But I was only familiar with the basic details of her biography, and I'm so glad to know her better! Siciliano does a masterful job synthesizing scholarship on Gentileschi and her cultural and political context, lightly fictionalizing her sources for the sake of a coherent narrative. This is no slouch of a graphic biography - it's dense with text, and at times you will lose track of rival Italian painters (not to mention the finer details of the Thirty Years War). But if you're interested in social history, and in particular the intellectual history of early modern Europe, this book is a fantastic entry point. I am now desperate to read more about figures like Arcangela Tarabotti and Masaniello, who destabilize all our old wrong ideas about the pre-industrial world.

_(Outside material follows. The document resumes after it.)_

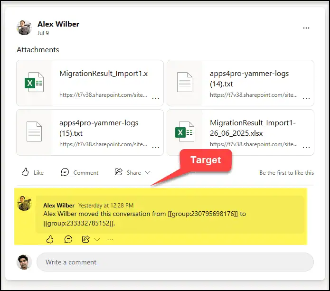Screen dimensions: 330x291
Task: Type in the Write a comment field
Action: click(x=175, y=262)
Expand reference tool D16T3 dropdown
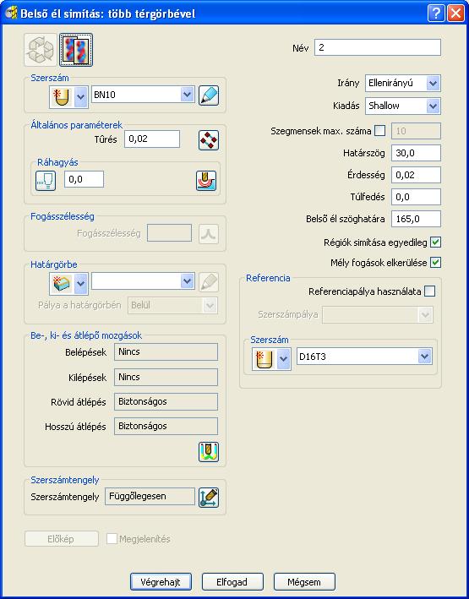Viewport: 469px width, 599px height. coord(364,357)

I really loved the art - Siciliano uses ballpoint pen as her drawing tool of choice, rendering each page precise yet achingly human. I have such a weakness for pen and ink comics, and Siciliano's copies of Baroque artwork in particular show impeccable draftsmanship. (Not to mention all those Renaissance Italian cityscapes...)

I really wish I had a stuffy aunt, one who chooses all her reading material off the New York Review of Books and hasn't yet discovered that comics are literature. I would give her this book! Instead I will have to be my own stuffy aunt, which is pretty much my vibe anyway.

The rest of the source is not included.